Lo Zio Sam è una delle più vivide icone americane, dissacrata da Ice Cube sulla cover del disco Death Certificate, dov’è proposta su di un tavolo da obitorio in una metafora della morte del sogno americano, con il cororollario di testi rap definiti violenti e anti-americani. Era troppo per l’America post-reaganiana del 1991, che arrivò a varie forme di boicottaggio in diversi Stati americani.
Oggi destare scandalo con la copertina di un disco è difficile, ma c’è riuscito nel 2010 Kanye West ritratto da George Condo nudo, sotto a una donna nuda con ali e coda a pois, e senza braccia, per la cover di My beautiful dark twisted fantasy. Quando alcuni rivenditori hanno dichiarato che non avrebbero accettato la copertina, West ha sostituito l’immagine con quella di una ballerina (è “la legge del mercato”…).
Nel 1993, quando i Nirvana erano all’apice del successo, incapparono in un curioso caso di censura: la canzone Rape Me (violentami) fu ritenuta troppo provocatoria dai magazzini Walmart e K-Mart, che si rifiutarono di vendere l’album che la conteneva, In Utero. A non convincere era soprattutto il titolo, tant’è che quando la band lo cambiò sul retro della cover in Waif Me (abbandonami), senza cambiare una virgola del testo, l’album tornò sugli scaffali.
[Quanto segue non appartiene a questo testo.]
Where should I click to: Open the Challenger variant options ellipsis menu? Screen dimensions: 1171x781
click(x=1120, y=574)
Ma non era la prima volta per Kurt Kobain e i suoi: nel ’91 era stata censurata la cover dell’album Nevermind, che ritraeva un bambino di 4 mesi mentre nuotava in piscina: le grandi catene di supermercati misero un adesivo giallo sui genitali del neonato.
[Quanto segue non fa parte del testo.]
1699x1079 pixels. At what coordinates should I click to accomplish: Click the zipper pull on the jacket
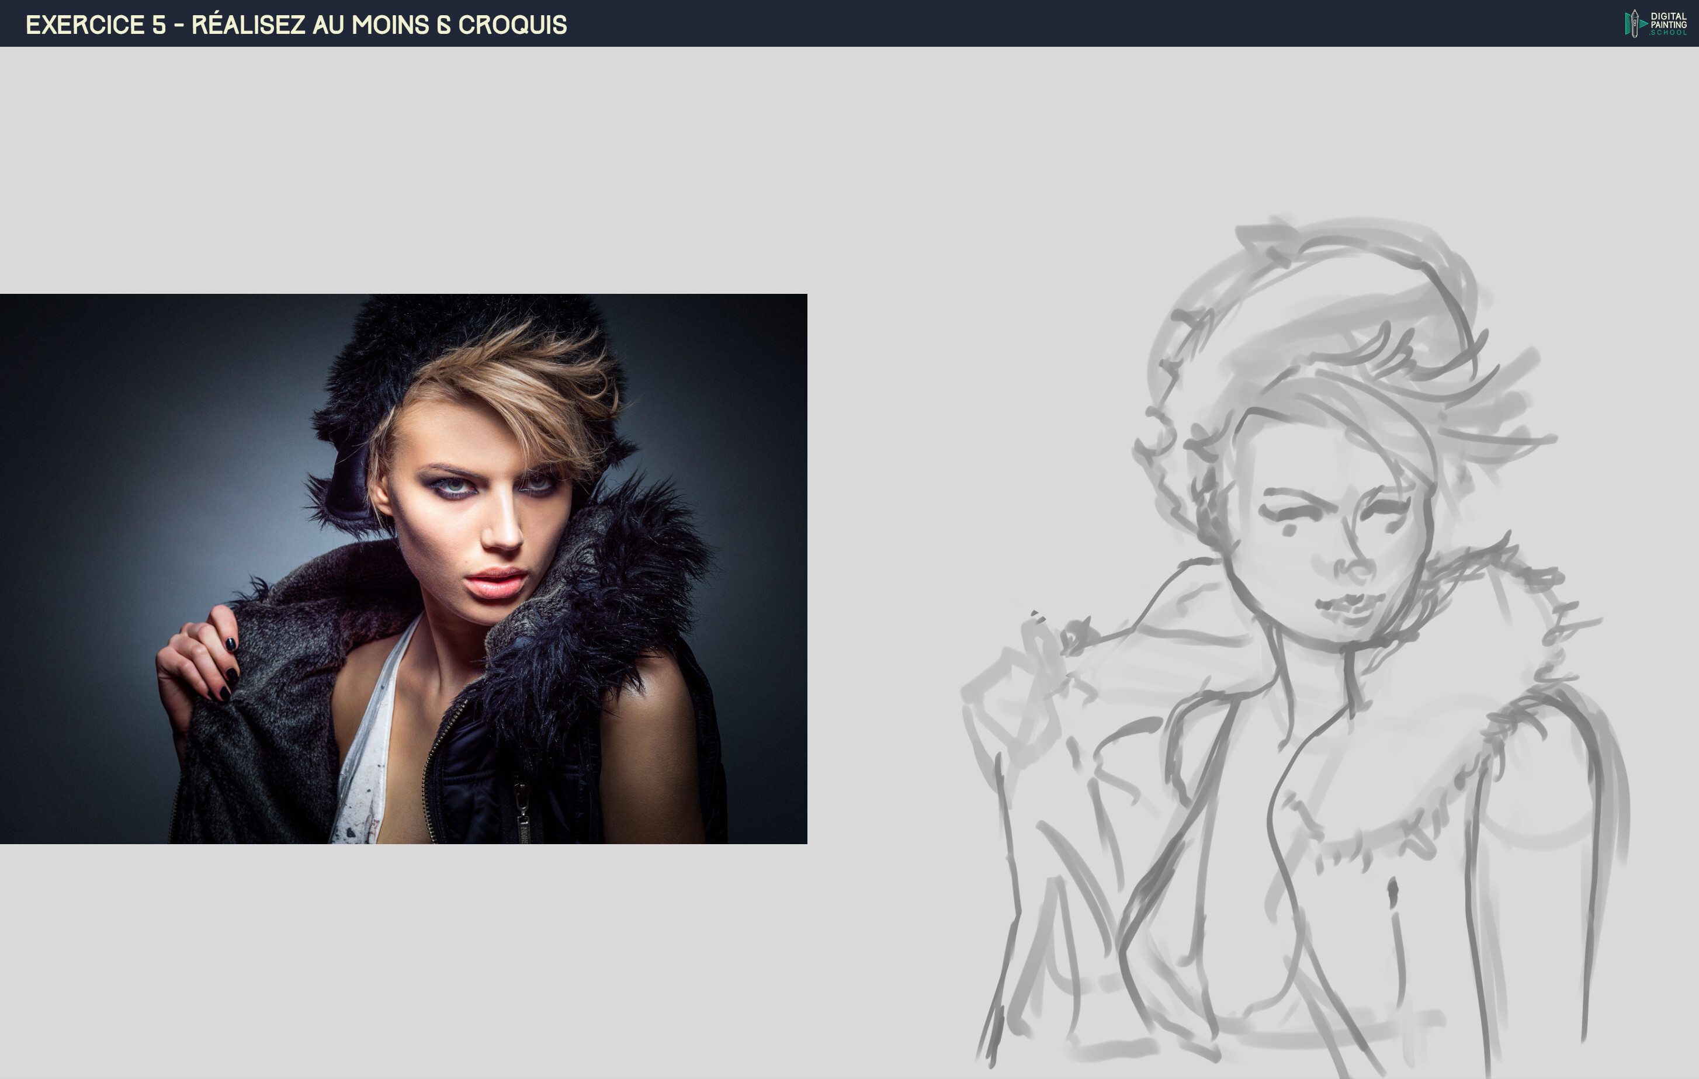point(522,812)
Vittime della censura in tempi recenti sono soprattutto le popstar al femminile: da Shakira a Kyle Minogue, da Britney Spears a Madonna capita sempre più spesso che nel mondo si trovino due versioni delle cover dei loro dischi, una per il mercato occidentale e l’altra per i mercati medio-orientali dove, talvolta, nei paesi a maggioranza islamica, le nudità non sono ben viste: celebre il caso di Kyle Minogue, interamente rivestita sulla cover del disco Fever (2001), dove appariva in costume.
A volte la censura trova anche escamotage bizzarri, come nel caso di ArtPop di Lady Gaga: alcuni paesi, tra cui il Libano, hanno aumentato la dimensione della palla davanti a lei al fine di coprire i suoi seni. E hanno anche colorato le gambe di nero in modo da dare l’impressione che fossero coperte da castigatissime calze.